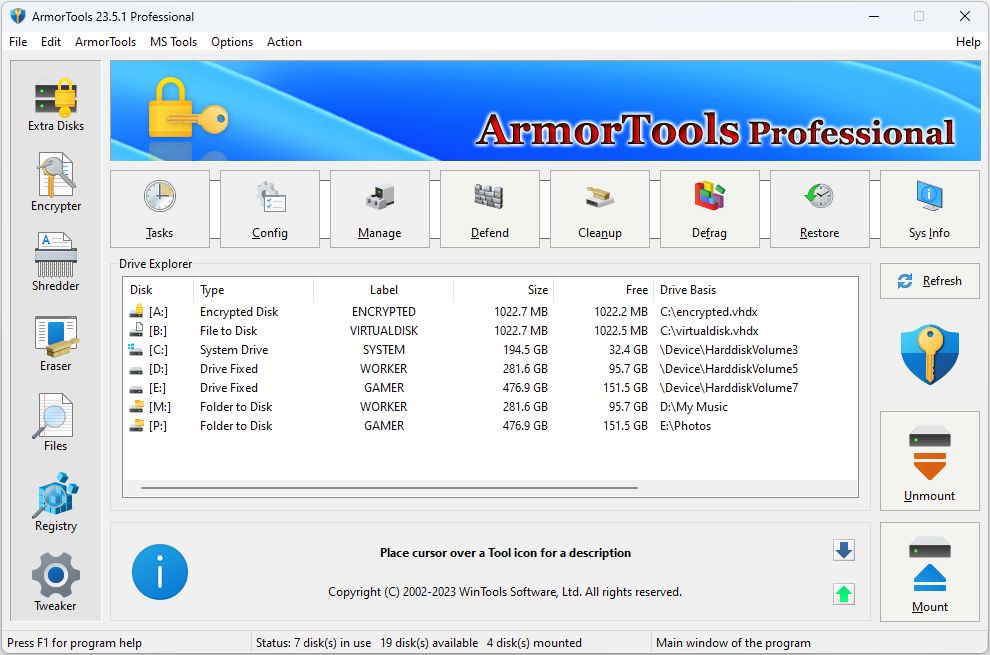
Task: Open the Encrypter tool in sidebar
Action: pos(56,184)
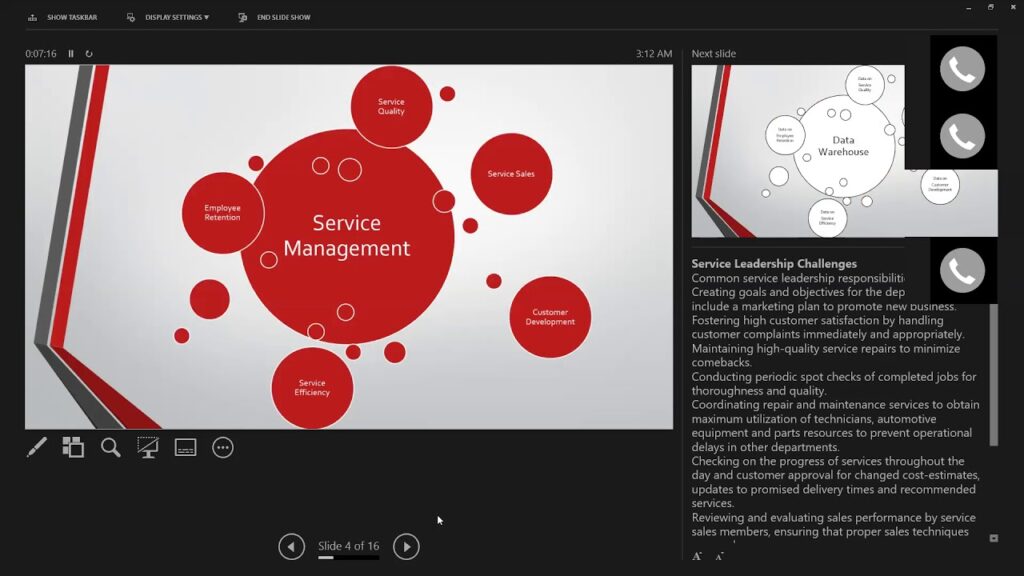Advance to next slide arrow
The width and height of the screenshot is (1024, 576).
pos(405,546)
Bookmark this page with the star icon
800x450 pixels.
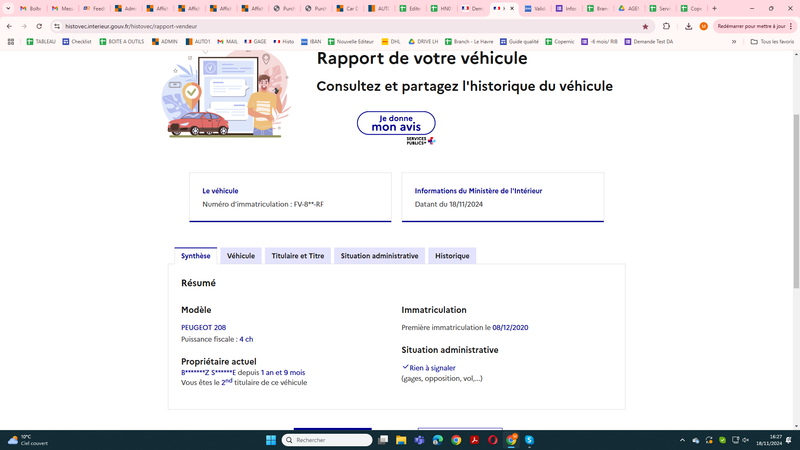pyautogui.click(x=645, y=26)
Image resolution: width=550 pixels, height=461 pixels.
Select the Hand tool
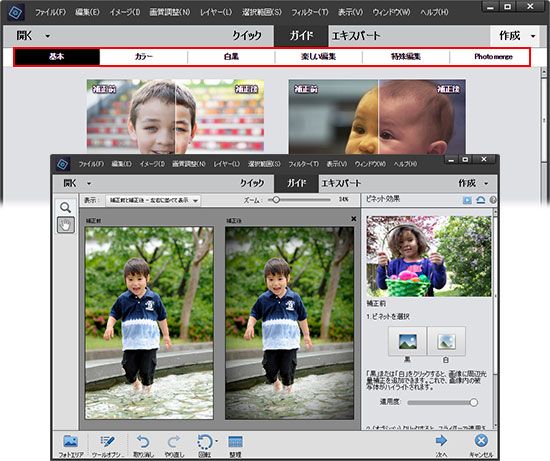click(65, 225)
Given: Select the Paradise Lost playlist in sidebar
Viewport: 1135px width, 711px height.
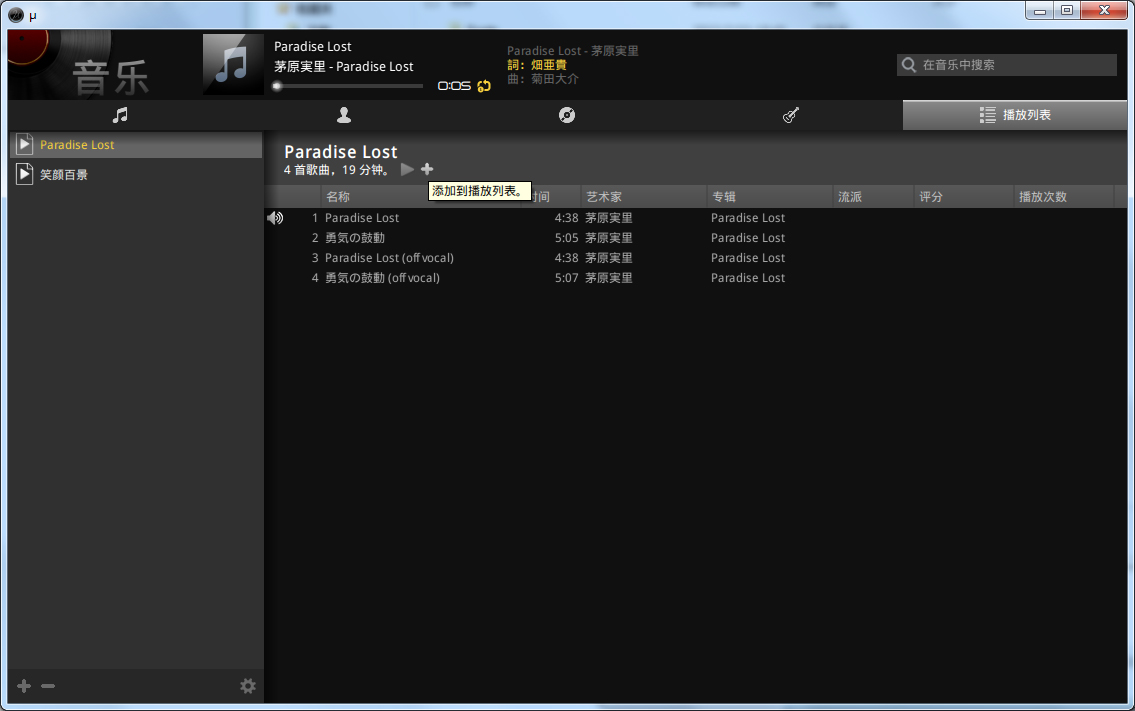Looking at the screenshot, I should click(136, 145).
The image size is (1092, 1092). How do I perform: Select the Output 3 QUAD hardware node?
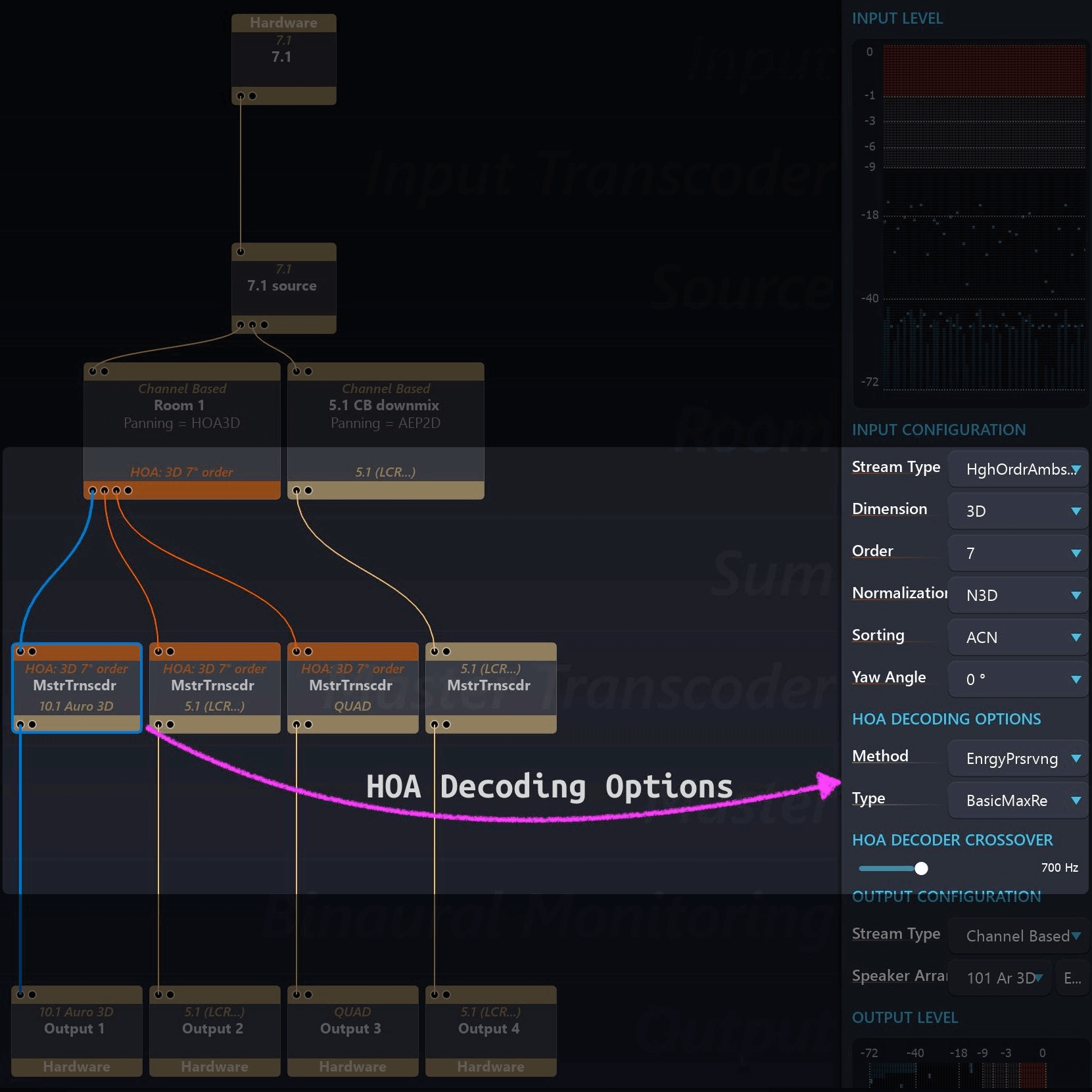(352, 1029)
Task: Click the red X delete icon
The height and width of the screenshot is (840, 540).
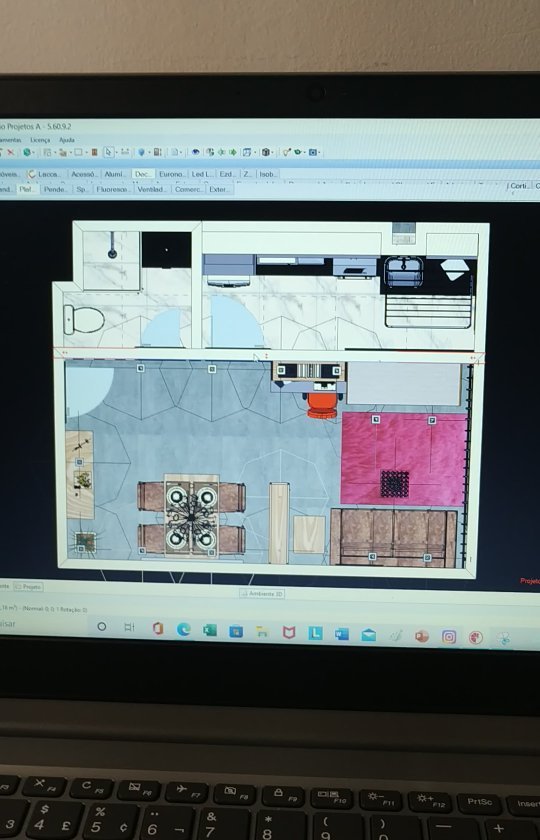Action: [x=10, y=152]
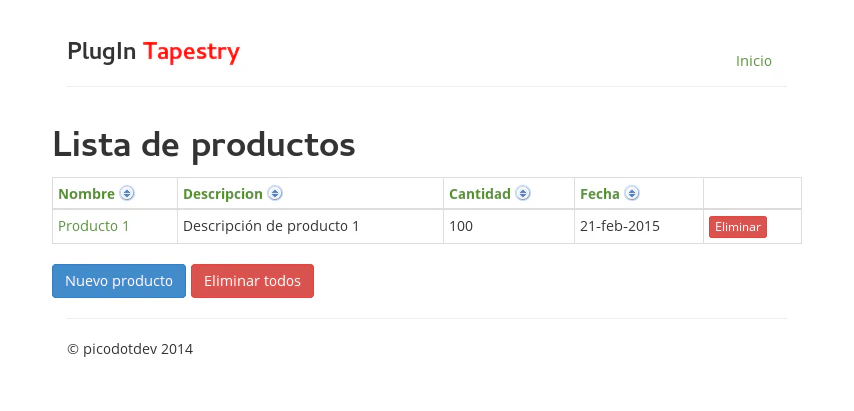Click the Nombre column header text

(x=86, y=194)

•••

_Your goal_
Where a line above holds the string "icon", show that line.

_Response for this exercise_
Bookmark this page with the star icon
Task: Click the red X delete icon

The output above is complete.